Le préfet de la Somme a produit des pièces, enregistrées le 6 septembre 2025, dont il ressort que le requérant est actuellement placé en rétention administrative au sein du centre de rétention de Coquelles dans le Pas-de-Calais.
Vu les autres pièces du dossier.
Vu :
— le code de l’entrée et du séjour des étrangers et du droit d’asile ;
— le code de justice administrative.
La présidente du tribunal administratif d’Amiens a désigné M. Lapaquette pour statuer sur les requêtes telles que celles présentée en l’espèce.
Considérant ce qui suit :
1. M. B, ressortissant gabonais né le 26 mars 1994 actuellement placé en rétention administrative au sein du centre de rétention administrative de Coquelles dans le Pas-de-Calais, demande l’annulation de l’arrêté du 5 juin 2024 par lequel le préfet de la Somme l’a obligé à quitter le territoire français sans délai, a fixé le pays de destination en cas d’exécution d’office de cette mesure et l’a interdit de retour sur le territoire français pour une durée de deux ans.
2. D’une part, il résulte des dispositions du 4° de l’article R. 922-17 du code de l’entrée et du séjour des étrangers et du droit d’asile que le magistrat désigné par le président du tribunal administratif peut, par ordonnance, rejeter les recours entachés d’une irrecevabilité manifeste non susceptible d’être couverte en cours d’instance.

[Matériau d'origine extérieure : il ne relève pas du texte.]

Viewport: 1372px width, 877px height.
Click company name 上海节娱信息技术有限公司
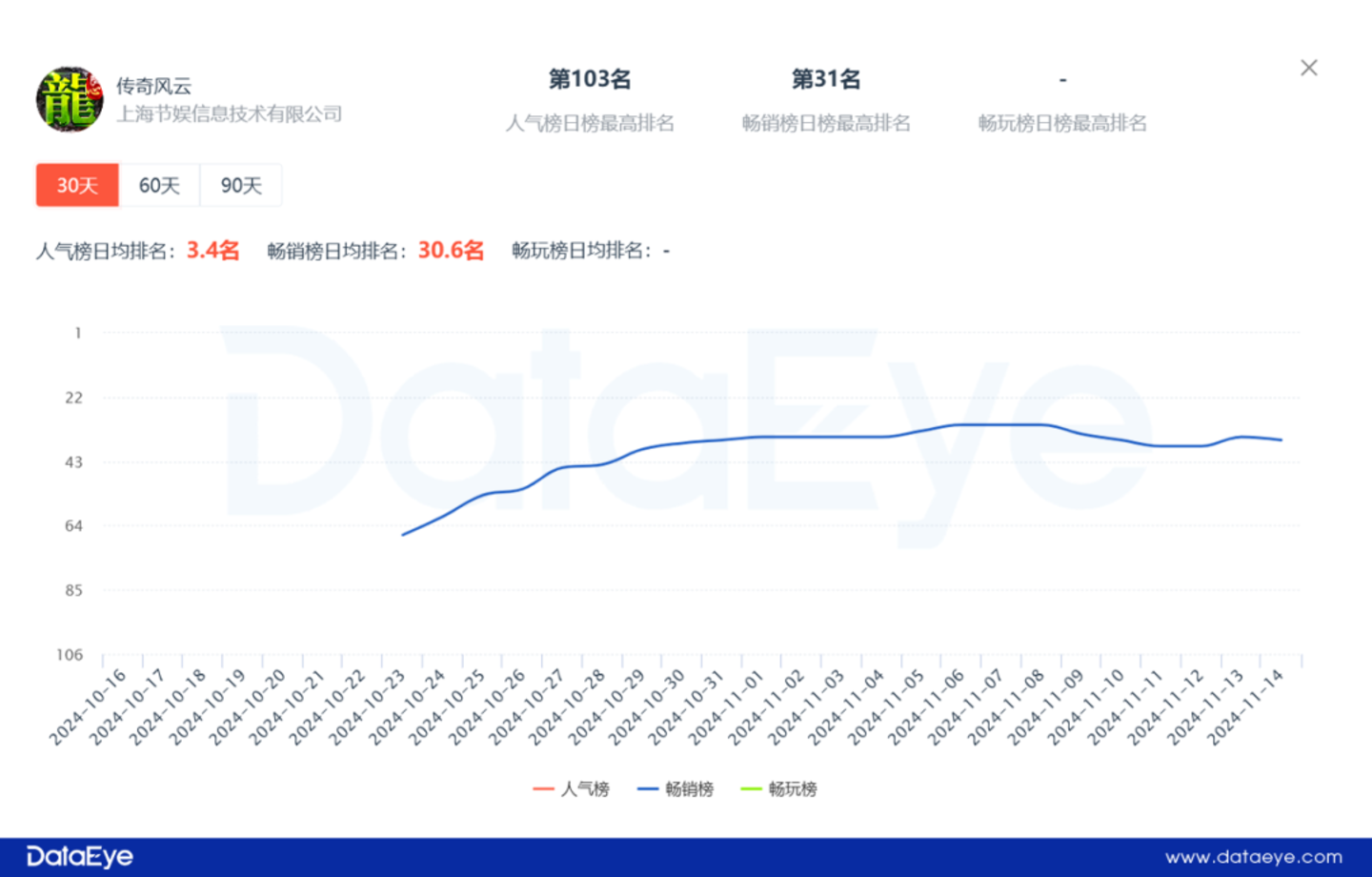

En outre, aux termes de l’article
R. 351-4 du code de justice administrative : « Lorsque tout ou partie des conclusions dont est saisi un tribunal administratif, une cour administrative d’appel ou le Conseil d’Etat relève de la compétence d’une de ces juridictions administratives, le tribunal administratif () est compétent, nonobstant les règles de répartition des compétences entre juridictions administratives, pour rejeter les conclusions entachées d’une irrecevabilité manifeste insusceptible d’être couverte en cours d’instance () ».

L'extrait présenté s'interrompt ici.